- TASKS
- a) Copy from the Gulf War veterans passage, from "For our own" up to and including "impact on accuracy.".
- b) In the Gulf War veterans passage, what date marks the end of the period of hostilities?

For our own part, we in VBA have been working closely with the Office of Policy and Planning and the Defense Manpower Data Center to identify all veterans who served in the Gulf War Theater and to ensure that those who have filed claims with VA are properly recorded in existing information systems. We also want to ensure that the indicators used to identify Gulf War veterans records in our data bases are not removed through accident or mistake. Because our efforts are still a "work in progress," we provide the following numbers recognizing that each of our information systems has limitations that may impact on accuracy.
These remarks being made by way of caveat, preliminary data from our Gulf War Management Information System, dated October 15, 1997, showed that we are paying compensation to 90,665 veterans who served in the Gulf War Theater at some point during the Gulf War era (which runs from August 2, 1990, through the present). Of the 90,655 veterans receiving compensation, 74,133 served in the Gulf theater during the period of hostilities, defined as lasting through July 31, 1991. Another 45,630 Gulf War Theater veterans had service-connected disabilities for which no compensation is being paid. Of these 45,630 veterans, 37,253 served in theater during the period of hostilities.

- THE DATA
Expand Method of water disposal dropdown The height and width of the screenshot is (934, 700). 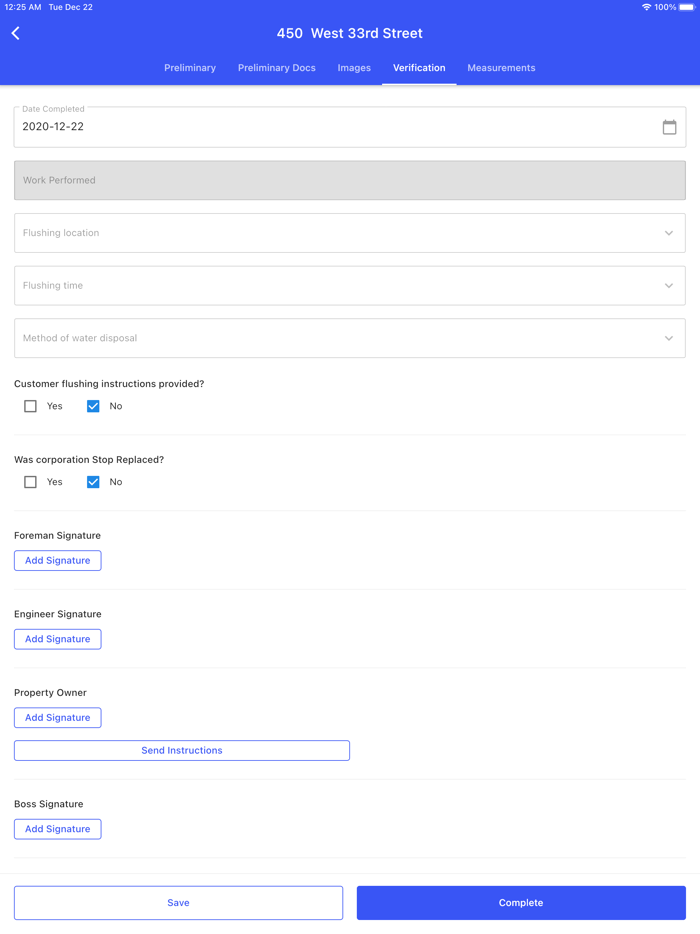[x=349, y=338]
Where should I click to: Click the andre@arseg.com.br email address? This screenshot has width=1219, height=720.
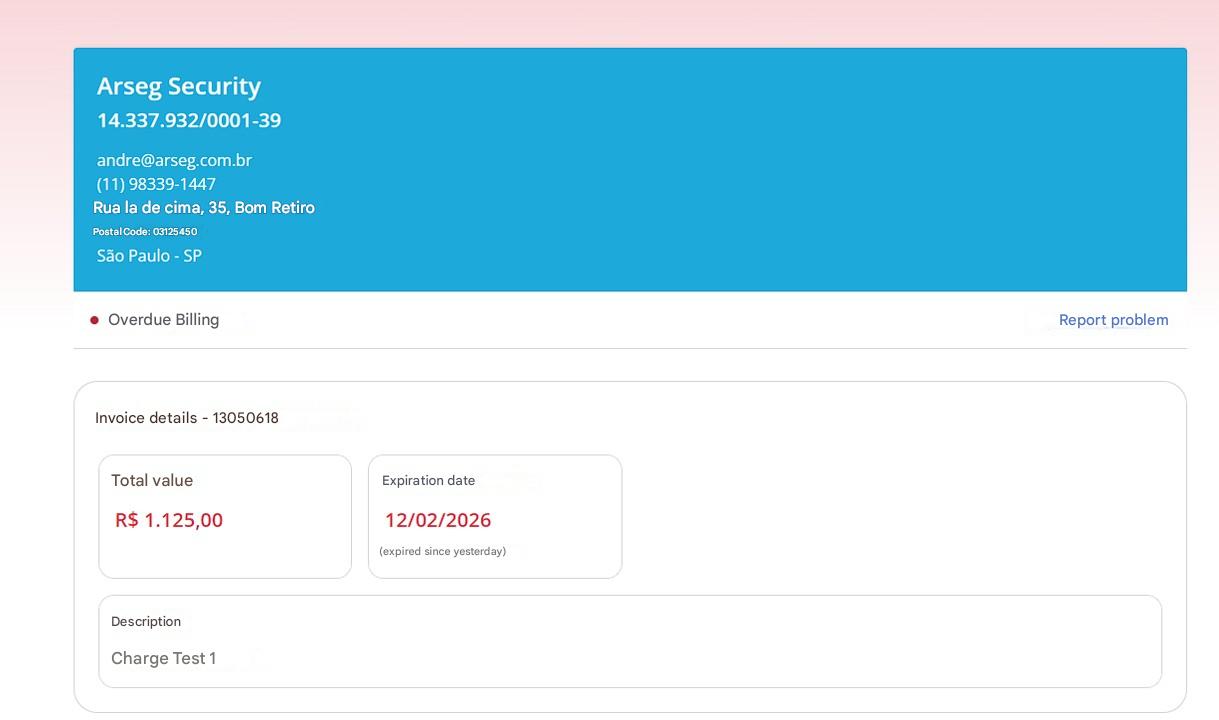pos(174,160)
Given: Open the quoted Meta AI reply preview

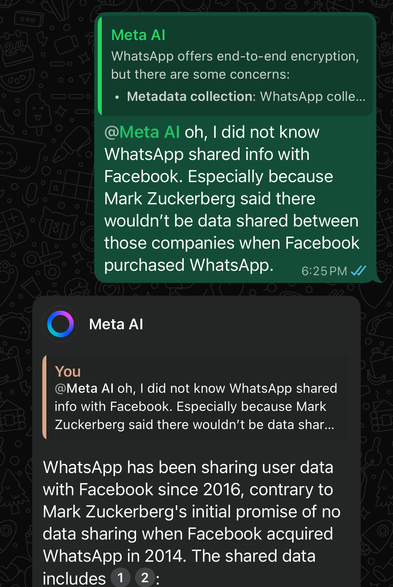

- RESULTS FOR THE EXERCISE
- a)
For our own part, we in VBA have been working closely with the Office of Policy and Planning and the Defense Manpower Data Center to identify all veterans who served in the Gulf War Theater and to ensure that those who have filed claims with VA are properly recorded in existing information systems. We also want to ensure that the indicators used to identify Gulf War veterans records in our data bases are not removed through accident or mistake. Because our efforts are still a "work in progress," we provide the following numbers recognizing that each of our information systems has limitations that may impact on accuracy.

- b) July 31, 1991.